» **Text shown**:
━━━━━━

The country is a member of the International Holocaust Remembrance Alliance.

Section III. Status of Societal Respect for Religious Freedom

The NGO Irish Network against Racism recorded 600 incidents of racism in 2022.  These included 136 incidents of hate speech related to race and religion (compared with 113 in 2021 and 334 in 2020), of which five targeted Jews and four targeted Muslims (compared with 3 and 2, respectively, in. 2021).  Seven reports concerned hate speech against a wide range of ethnic minority and migrant groups.  The NGO stated most victims of religious discrimination and racist incidents did not report them to the police, as they were not aware it was an offence, and attributed the drop-off in numbers of hate speech incidents from 2020 to 2021/2022 to underreporting.

In September, the Austria-based Leopold Weiss Institute published a report, European Islamophobia Report 2021.  In it, authors Louise Ryan and James Carr of the University of Limerick, stated, “Problematic reporting practices continue in mainstream Irish media, including those with the potential to stigmatize Muslim communities.  The conflation of religious beliefs and supporting terrorism are widespread in online spaces… Simultaneously, a growth in fringe media outlets demonstrates significant anti-Muslim sentiment.”  The authors stated there were multiple incidents in 2021 of Muslim women being harassed for wearing the hijab.  There were instances of religion teachers in schools making anti-Muslim statements.

The WRC reported it received 29 complaints of employment discrimination based on religion or belief in 2021 (the latest statistics available), compared with 30 in 2020.

━━━━━━

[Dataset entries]
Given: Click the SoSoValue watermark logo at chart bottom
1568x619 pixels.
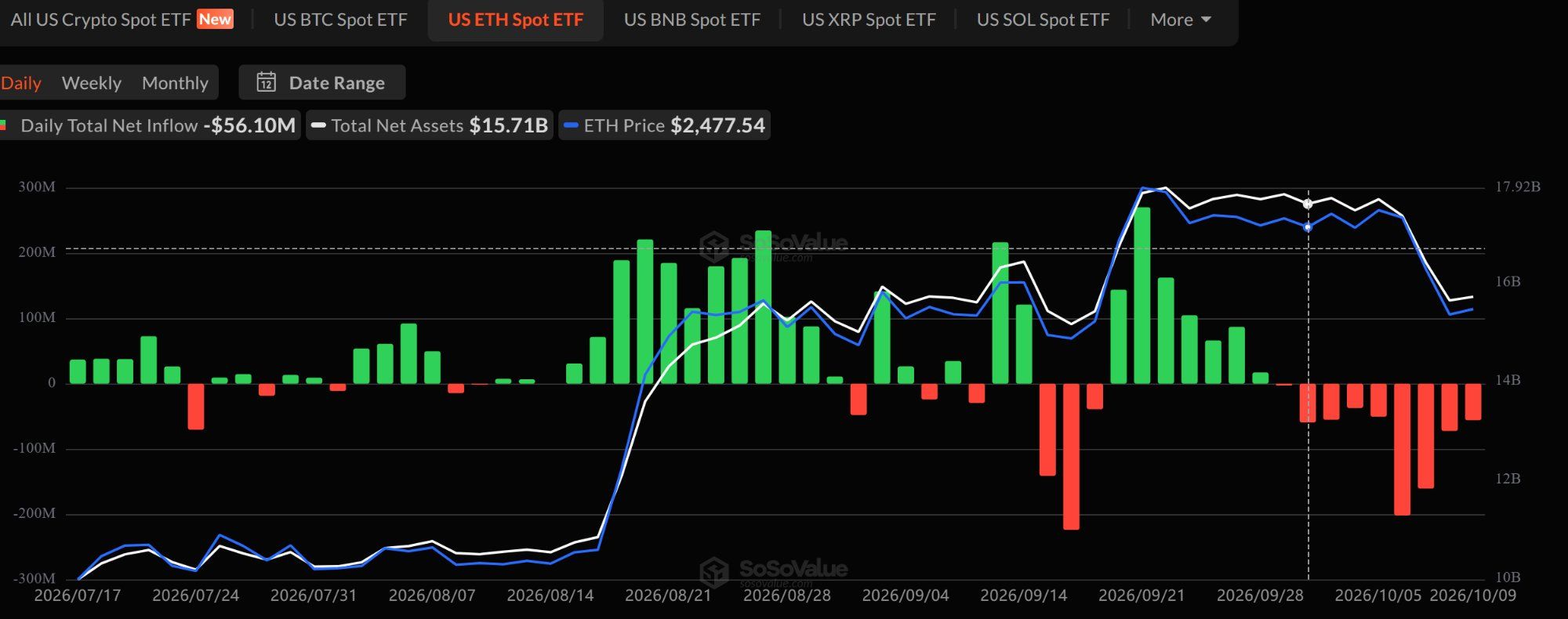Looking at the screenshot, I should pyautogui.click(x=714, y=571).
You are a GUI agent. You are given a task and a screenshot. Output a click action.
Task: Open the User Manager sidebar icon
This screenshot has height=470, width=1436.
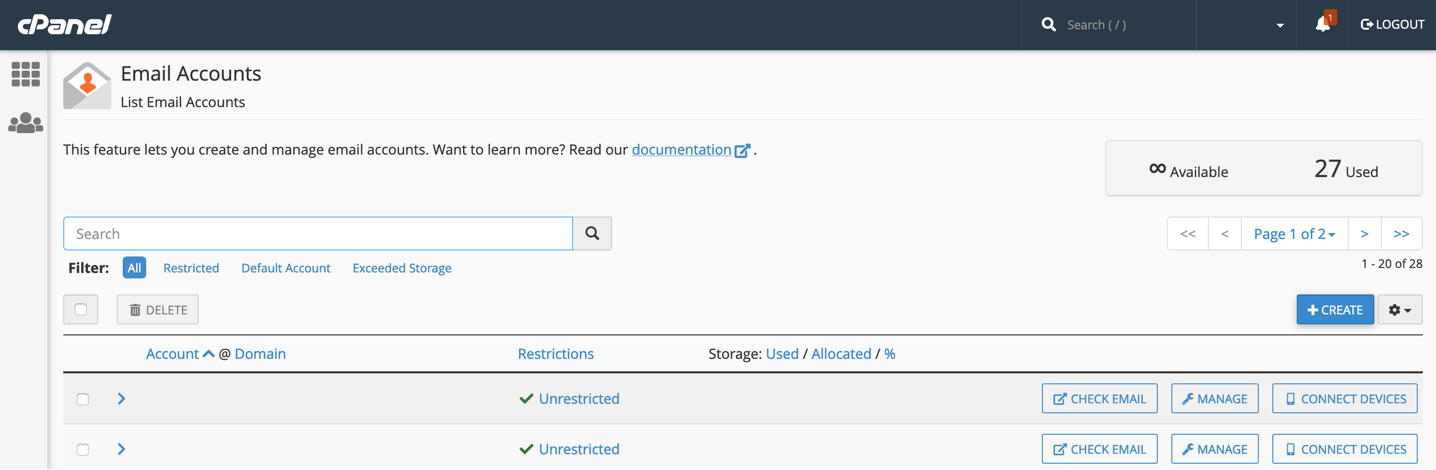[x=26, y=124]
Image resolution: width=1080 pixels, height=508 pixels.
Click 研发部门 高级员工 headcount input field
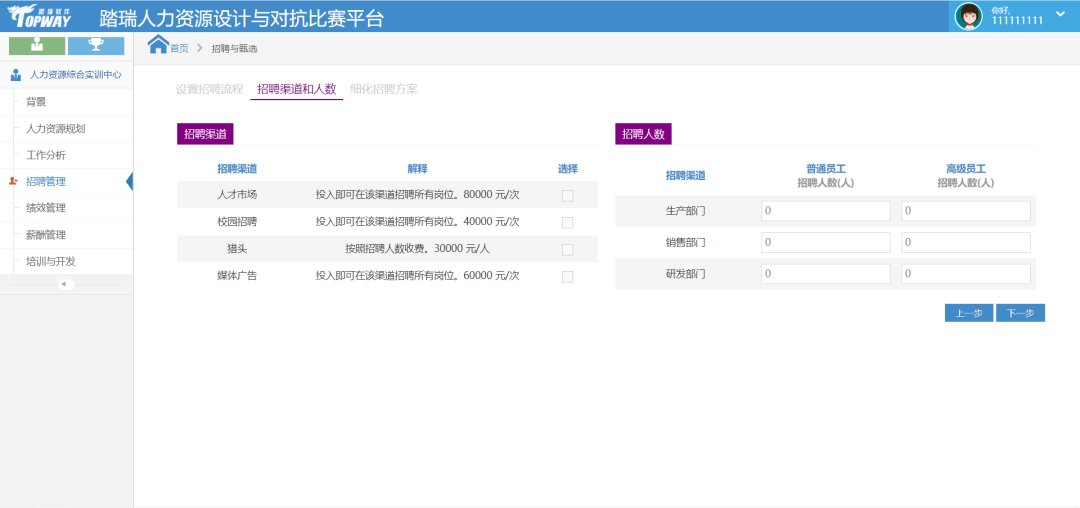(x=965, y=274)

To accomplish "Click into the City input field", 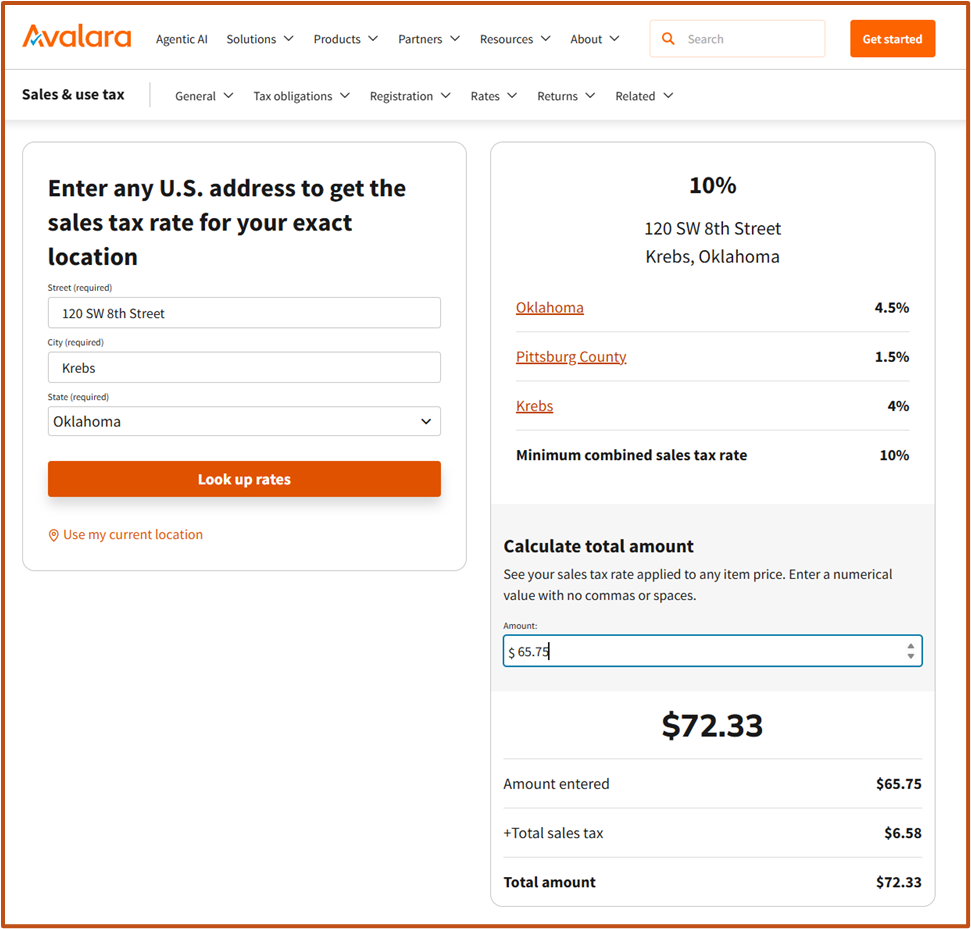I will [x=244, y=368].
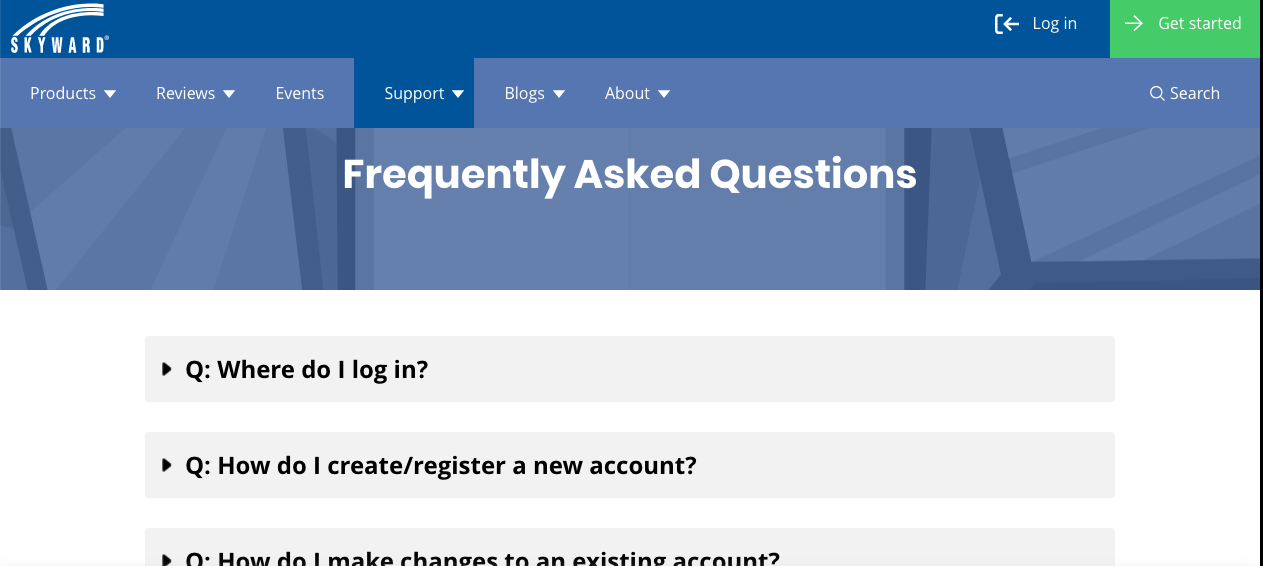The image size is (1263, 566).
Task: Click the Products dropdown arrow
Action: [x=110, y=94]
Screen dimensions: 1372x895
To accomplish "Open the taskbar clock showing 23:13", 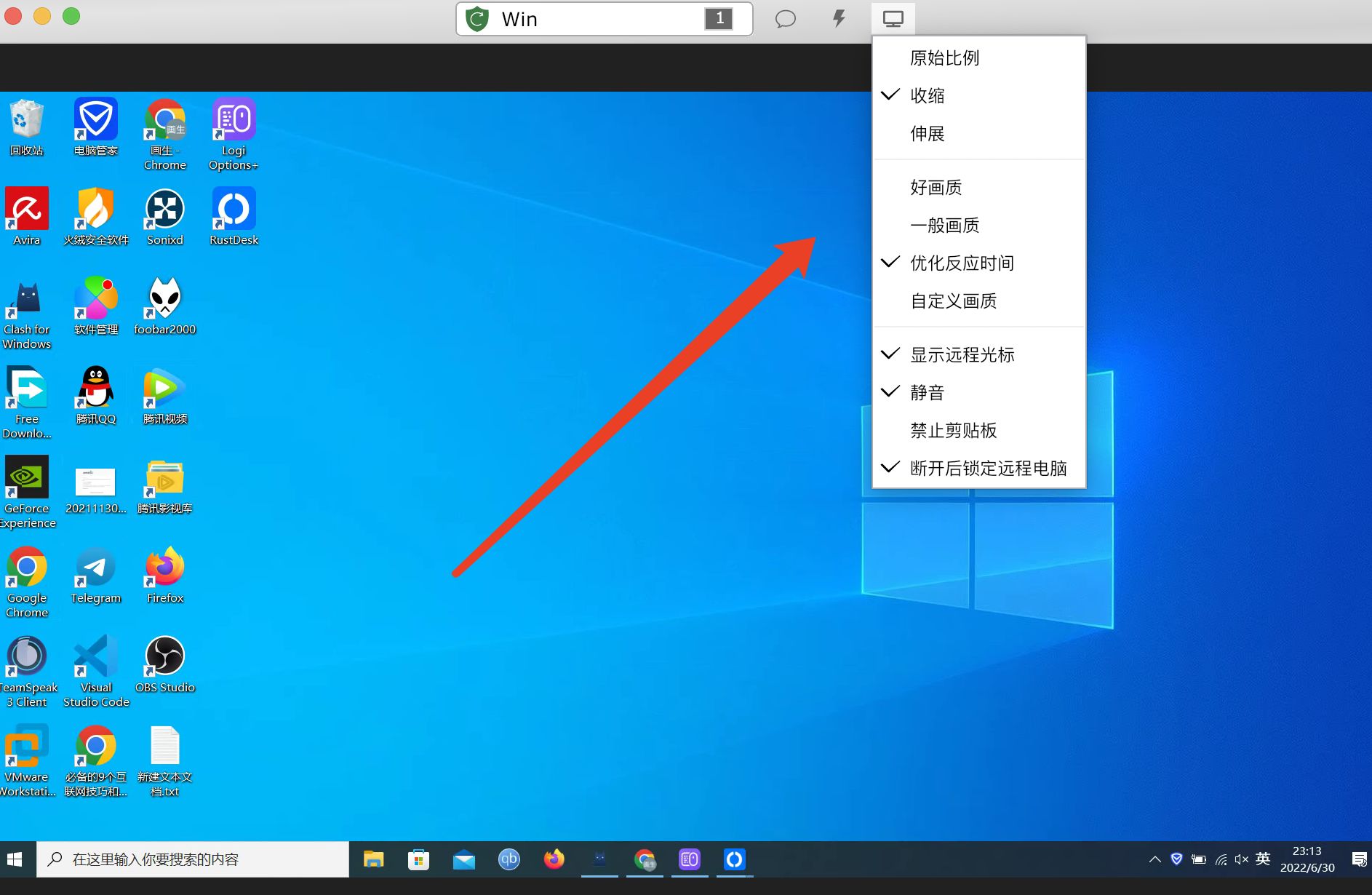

━━━━━━

» **Requirement**: Reproduce word for word the part of the text on religious freedom in Ireland starting with "In September, the" and going on through "30 in 2020.".

» **Reply**:
In September, the Austria-based Leopold Weiss Institute published a report, European Islamophobia Report 2021.  In it, authors Louise Ryan and James Carr of the University of Limerick, stated, “Problematic reporting practices continue in mainstream Irish media, including those with the potential to stigmatize Muslim communities.  The conflation of religious beliefs and supporting terrorism are widespread in online spaces… Simultaneously, a growth in fringe media outlets demonstrates significant anti-Muslim sentiment.”  The authors stated there were multiple incidents in 2021 of Muslim women being harassed for wearing the hijab.  There were instances of religion teachers in schools making anti-Muslim statements.

The WRC reported it received 29 complaints of employment discrimination based on religion or belief in 2021 (the latest statistics available), compared with 30 in 2020.